Agnew family genealogy

Arms: Or, an eagle displ with two heads gu. surmounted by a lymphad sa. in the dexter chief point a dexter hand couped gu. Crest: A raven sa. standing on a rook az.

EOIN (or John) MacDonnell, brother of Aeneas Oge, lord of the Isles, who is No. 106 on the "MacDonnell" (of Antrim) pedigree, was the ancestor of MacGniomhaighe; anglicised MacGnieve, O'Gnieve, Agnue, and Agnew.

106. Eoin MacDonnell, surnamed Gniomhach ("gniomh:" Irish, an act; Lat. "gnav-us," active): son of Aeneas Mór; a quo MacGniomhaighe.

107. Maolmuire: his son.

108. John MacGnieve, of Dunfian: his son; first assumed this sirname.

109. Patrick: his son.

110. Mulbiadh: his son.

111. Mulbiadh Oge: his son.

112. Cormac: his son.

113. John: his son.

114. Ferdorach [1]: his son; a quo O'Ferdoraigh.

115. Brian: his son.

116. Fearflatha O'Gnieve: his son; was Ollamh (or Bard) to the O'Neill of Clanaboy, about the year 1556. His "Lament" for the unhappy state of Ireland at that period, is given in O'Connor's "Dissertations on Irish History;" of which the following few stanzas are literally translated from the Irish:


How dimm'd is the glory that circled the Gael,

And fallen the people of green Innisfail!

The Sword of the Saxon is read with their gore,

And the mighty of nations is mighty no more.

Like a hark on the ocean long shatter'd and tost,

On the land of your fathers at length you are lost,

The hand of the spoiler is stretched on your plains,

And you're doomed from your cradles to bondage and chains.

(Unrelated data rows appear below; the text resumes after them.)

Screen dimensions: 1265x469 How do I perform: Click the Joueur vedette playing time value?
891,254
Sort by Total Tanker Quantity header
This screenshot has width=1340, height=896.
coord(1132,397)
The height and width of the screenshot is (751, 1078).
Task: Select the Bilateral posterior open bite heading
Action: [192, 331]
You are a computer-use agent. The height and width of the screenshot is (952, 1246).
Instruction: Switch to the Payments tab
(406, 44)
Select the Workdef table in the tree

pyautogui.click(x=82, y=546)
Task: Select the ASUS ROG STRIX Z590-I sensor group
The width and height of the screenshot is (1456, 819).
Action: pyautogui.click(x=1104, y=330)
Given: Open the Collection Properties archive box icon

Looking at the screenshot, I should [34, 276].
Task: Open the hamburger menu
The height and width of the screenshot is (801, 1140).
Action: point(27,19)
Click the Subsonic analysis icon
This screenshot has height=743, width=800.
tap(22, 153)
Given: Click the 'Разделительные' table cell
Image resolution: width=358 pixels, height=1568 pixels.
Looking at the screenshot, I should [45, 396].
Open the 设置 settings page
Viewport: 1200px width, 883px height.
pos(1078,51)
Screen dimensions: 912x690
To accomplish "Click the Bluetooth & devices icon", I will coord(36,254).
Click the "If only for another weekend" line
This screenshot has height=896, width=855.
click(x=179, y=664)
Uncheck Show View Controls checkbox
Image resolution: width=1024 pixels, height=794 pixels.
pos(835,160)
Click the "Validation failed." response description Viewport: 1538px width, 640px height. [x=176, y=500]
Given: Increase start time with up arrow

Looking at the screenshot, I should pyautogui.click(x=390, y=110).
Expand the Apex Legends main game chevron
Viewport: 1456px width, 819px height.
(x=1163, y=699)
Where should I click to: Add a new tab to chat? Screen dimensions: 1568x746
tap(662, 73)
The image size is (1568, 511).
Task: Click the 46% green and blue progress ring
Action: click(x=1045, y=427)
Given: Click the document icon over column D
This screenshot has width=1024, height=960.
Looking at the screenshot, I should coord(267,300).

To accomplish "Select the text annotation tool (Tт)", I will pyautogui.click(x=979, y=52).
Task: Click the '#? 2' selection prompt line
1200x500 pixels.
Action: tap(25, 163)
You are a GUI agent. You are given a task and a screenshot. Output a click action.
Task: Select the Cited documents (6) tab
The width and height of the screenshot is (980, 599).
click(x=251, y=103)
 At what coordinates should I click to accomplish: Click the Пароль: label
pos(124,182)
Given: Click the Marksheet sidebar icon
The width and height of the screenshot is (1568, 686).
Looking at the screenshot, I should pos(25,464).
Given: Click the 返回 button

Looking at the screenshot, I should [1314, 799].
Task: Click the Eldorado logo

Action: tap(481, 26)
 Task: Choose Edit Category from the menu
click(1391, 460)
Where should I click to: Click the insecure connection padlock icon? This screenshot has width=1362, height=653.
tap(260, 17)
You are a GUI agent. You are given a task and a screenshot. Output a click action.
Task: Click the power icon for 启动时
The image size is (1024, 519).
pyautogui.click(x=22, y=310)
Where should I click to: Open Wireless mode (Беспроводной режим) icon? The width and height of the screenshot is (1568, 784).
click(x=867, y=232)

O'Neill of the Hostages; Conn,[2] whose high name

On a hundred red battles has floated to fame,

Let the long grass still sigh undisturbed o'er thy sleep;

Arise not to shame us, awake not to weep!

O bondsmen of Egypt, no Moses appears

To light your dark steps thro' this desert of tears,

Degraded and lost ones, no Hector is nigh,

To lead you to freedom, or teach you to die!

————DUFFY'S Ballad Poetry of Ireland.


[1] Ferdorach: As a personal name Ferdorach ("ferdorcha:" Irish, the dark featured man) has been modernized Frederic, Frederick, and Ferdinando; as a sirname it was O'Ferdoraigh, anglicised Ferdinand. In the "O'Neill" (of Ulster) family Ferdorach, son of Conn Baccach, who is No. 121 on that pedigree, was the ancestor of another O'Ferdoraigh family, of Tirowen.

[2] Conn: Meaning Conn of the Hundred Battles, the 110th Monarch of Ireland.